Henry Kenneth Kemp B.Ag.Sc. (25 September 1912 – 29 June 1973), was a politician in South Australia.

==History==
Henry Kemp was born at Unley Park a son of Herbert Kemp, founder of Kemp's Nurseries at the corner of Unley Road and Cross Road, Kingswood. His three surviving sons were all nurserymen.

Kemp was the first to graduate BSc. with honours from the Agricultural Science Faculty at Roseworthy Agricultural College and was appointed Horticultural Research Officer with South Australian Department of Agriculture. following a commonwealth grant for a study into the apple and pear industry. He enlisted with the RAAF in 1941 By 1946 he had resumed his work and was promoted to Senior Research Officer in 1949. In March 1954 he resigned from the service to concentrate on his orchard and dairy property at Balhannah. He conducted a weekly horticultural column in The Chronicle from June 1954.

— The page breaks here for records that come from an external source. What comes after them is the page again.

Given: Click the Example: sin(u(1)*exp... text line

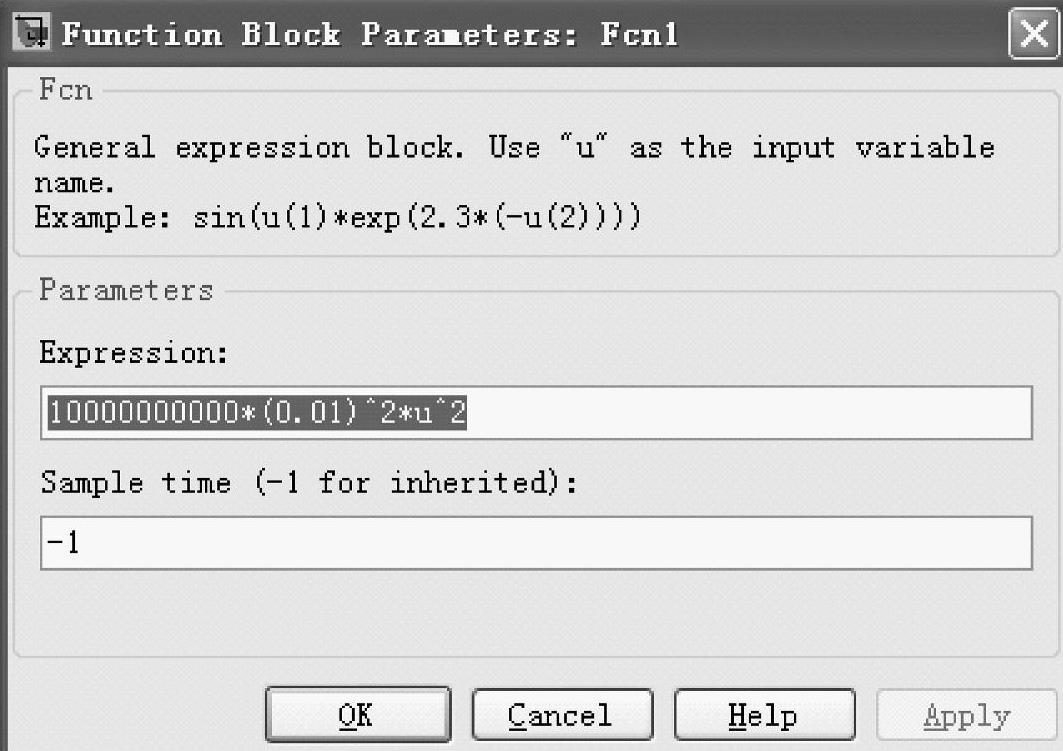Looking at the screenshot, I should pos(337,218).
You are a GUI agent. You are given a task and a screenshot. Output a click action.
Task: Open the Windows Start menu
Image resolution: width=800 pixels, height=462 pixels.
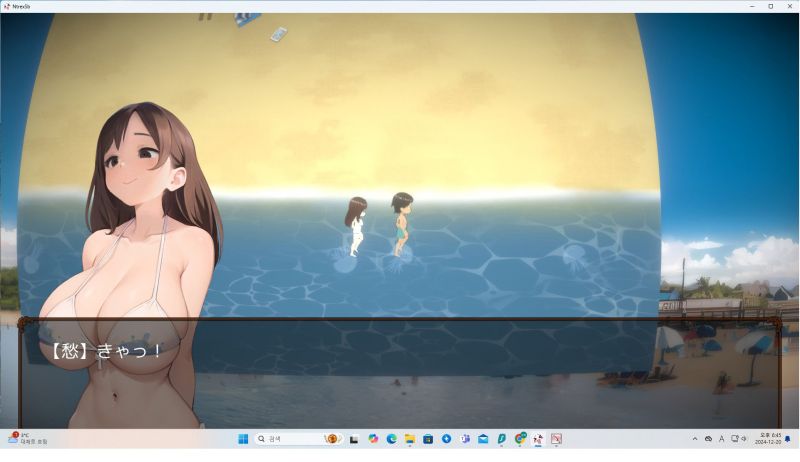coord(242,439)
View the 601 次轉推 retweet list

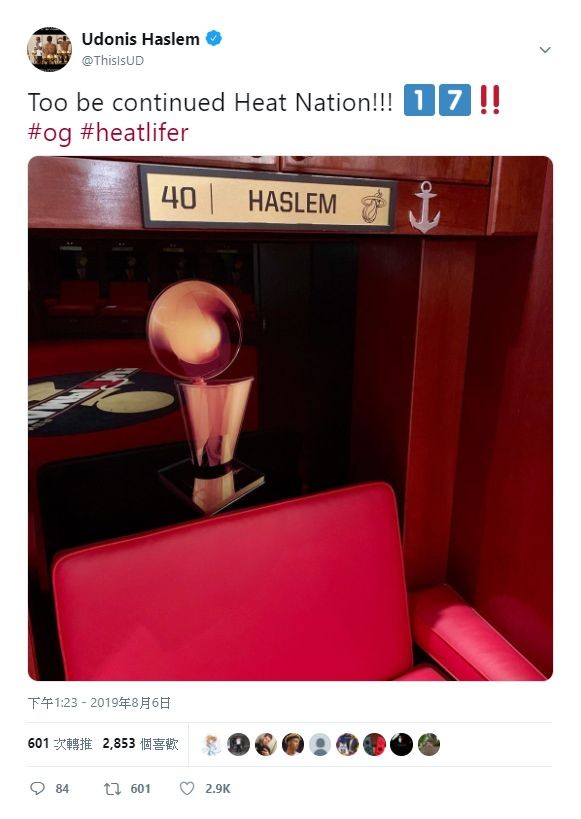pyautogui.click(x=60, y=744)
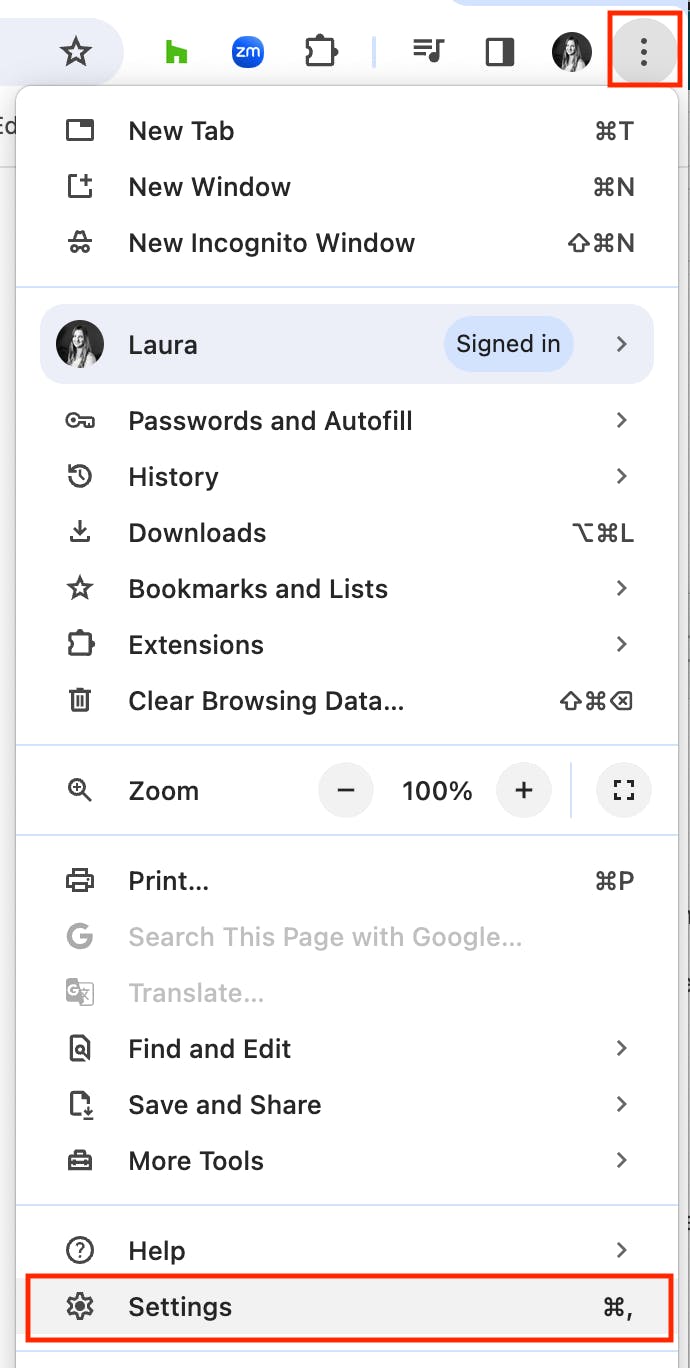The width and height of the screenshot is (690, 1368).
Task: Enter full screen mode via zoom row icon
Action: [x=624, y=791]
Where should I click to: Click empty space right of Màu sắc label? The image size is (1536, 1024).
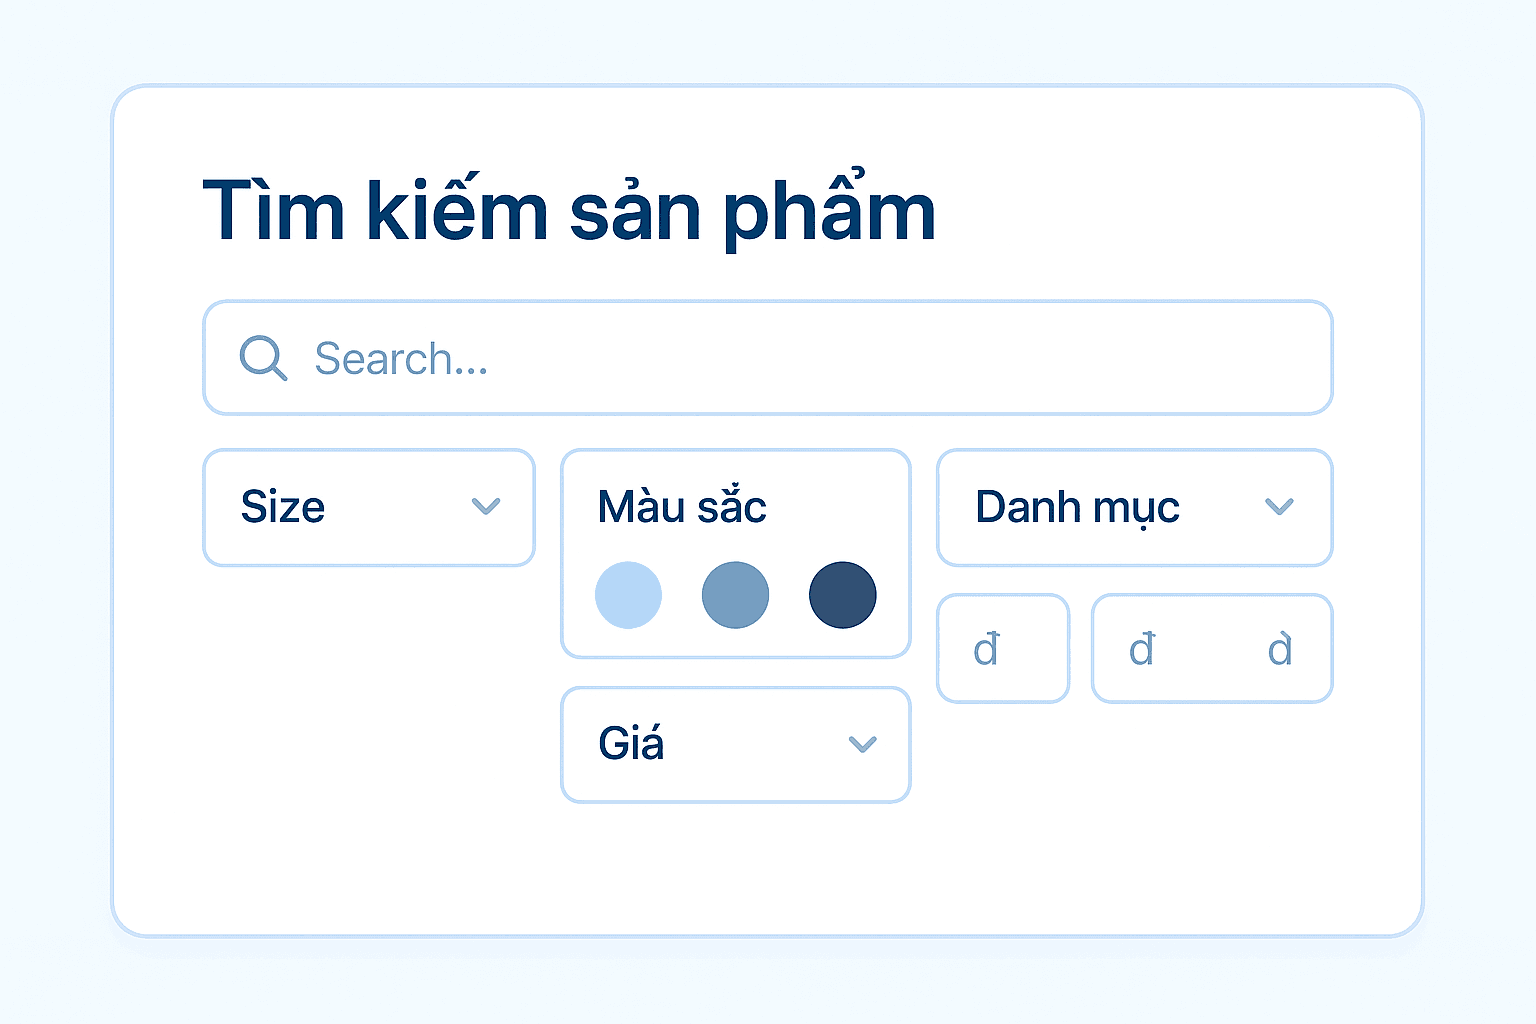click(840, 507)
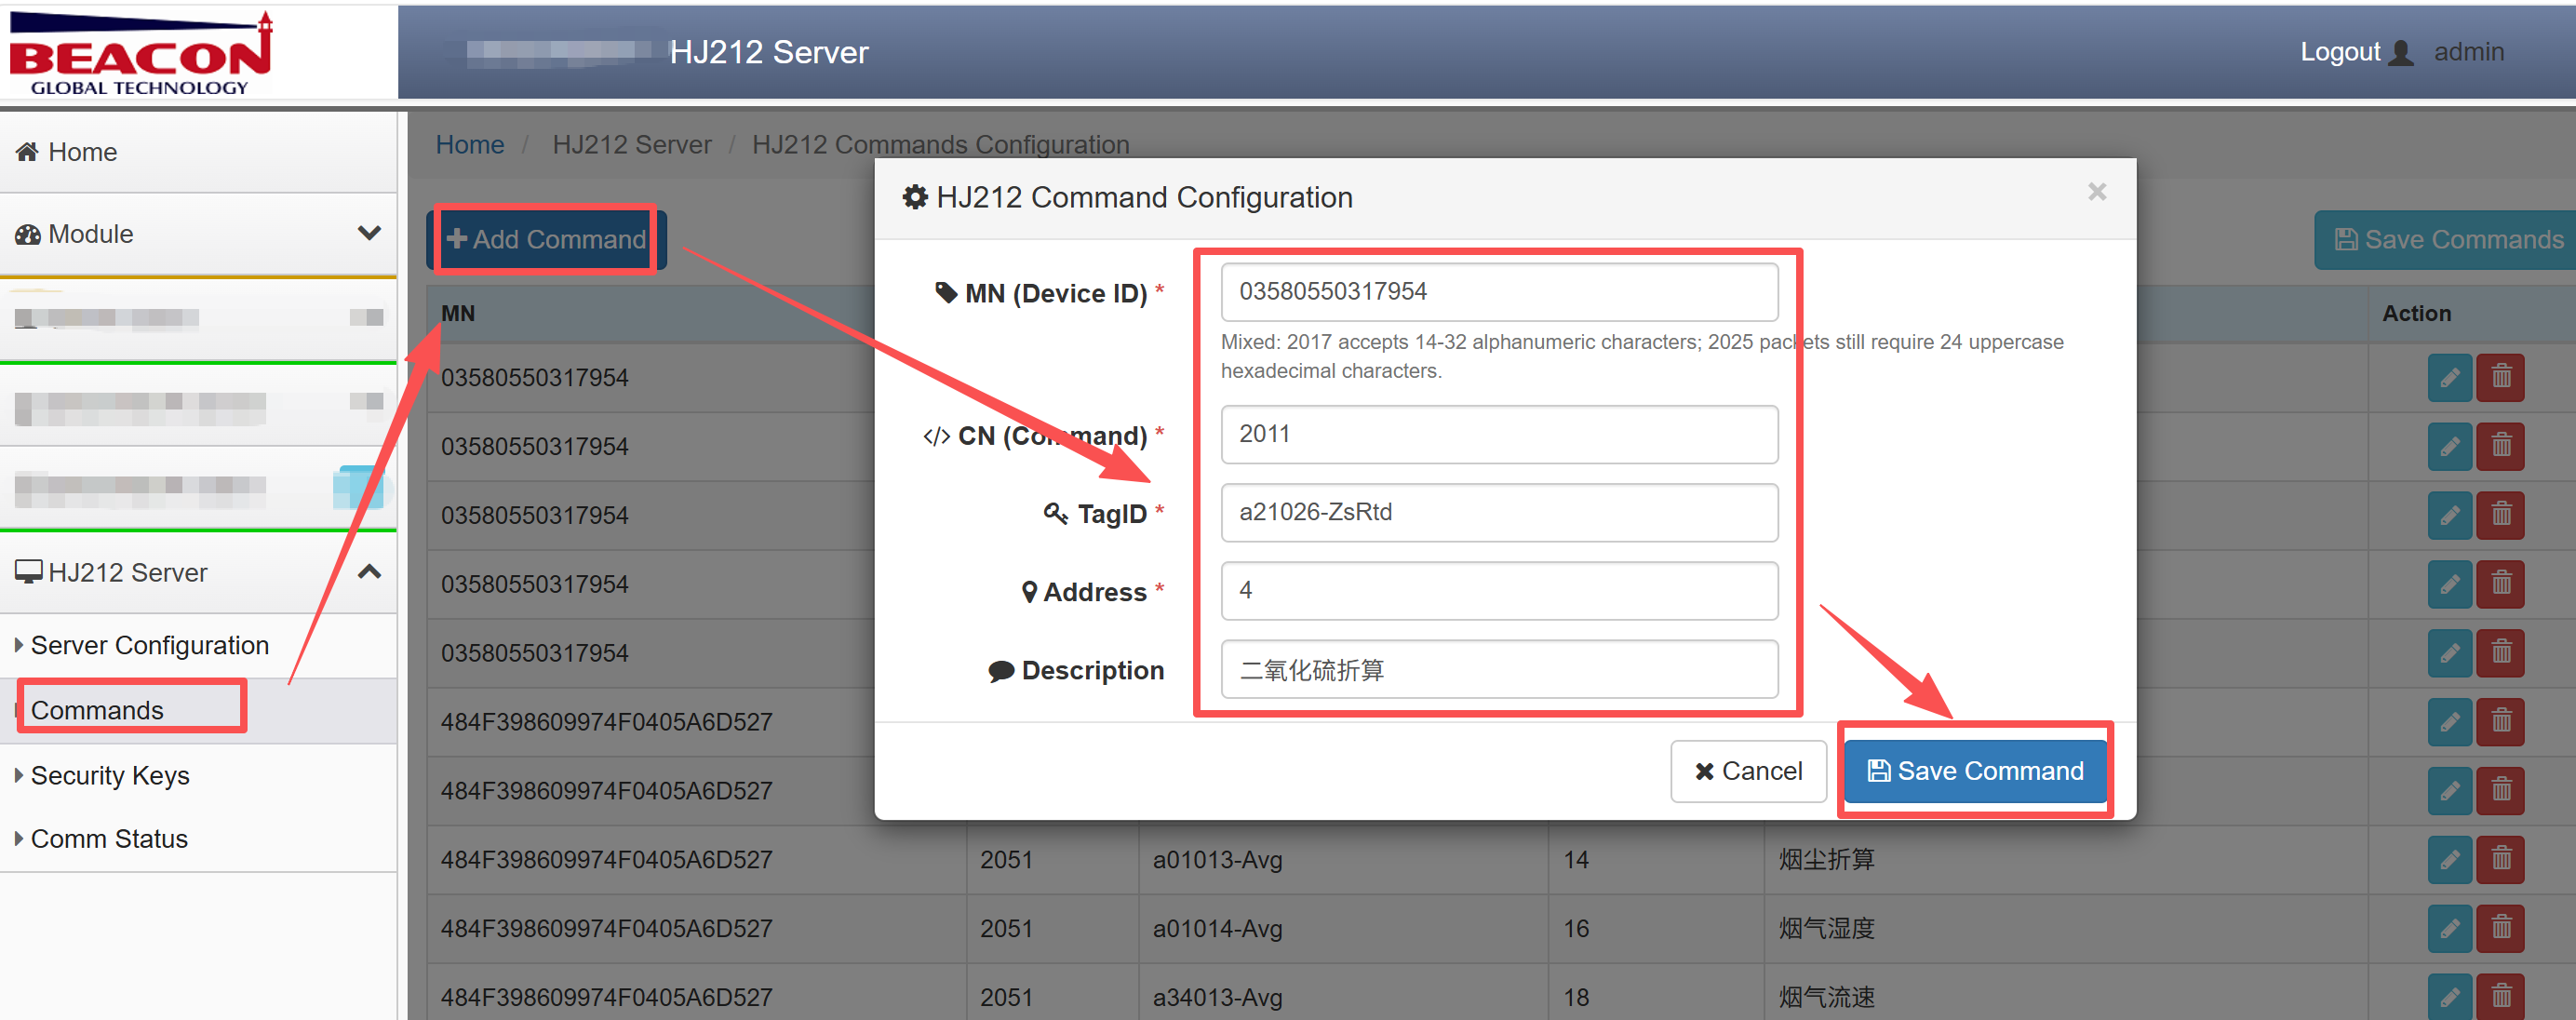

He was in June 1964 elected as a Liberal candidate to a Southern district seat in the Legislative Council, and died in office.

==Family==
Herbert Kemp ( – after 1935) and his wife Susannah Jane Kemp, née Spackman ( – 10 December 1935) married 1901, lived at Kingswood. Established Unley Park Nursery in 1890 and later the Kingswood Nursery. Purchased land at 7 Kemp Road, Aldgate from the estate of Henry Sewell (died 1926) in 1927. He transferred the land to son Robert in 1929.
- Herbert John "Jack" Kemp (1905 – ) married Kathleen Carlton of Dundee on 1 March 1928; divorced 1938. He married again to Muriel Rosina Turnbull of Cowell in 1938. He stood as LCL candidate against F. H. Walsh for the large safe Labor seat of Goodwood in 1947 and was narrowly defeated. He was commodore of the Royal SA Yacht Squadron in 1949, and as "Grevillea" wrote a gardening column for the Adelaide Advertiser and Sunday Mail.
- Robert Frewer Kemp (1908 – April 1972) married Bettie Delores Stevens in 1929. His father passed Aldgate property to him in 1929. He was mayor of Stirling Council 1940. Passed the Aldgate property to son Peter c. 1970.
- Peter Kemp ( – )
- Henry "Harry" Kemp (25 September 1912 – 29 June 1973) subject of this article
- Howard Richard Kemp (1915 – 22 June 1935) was a student at Roseworthy Agricultural College, where he died after choking on a portion of orange.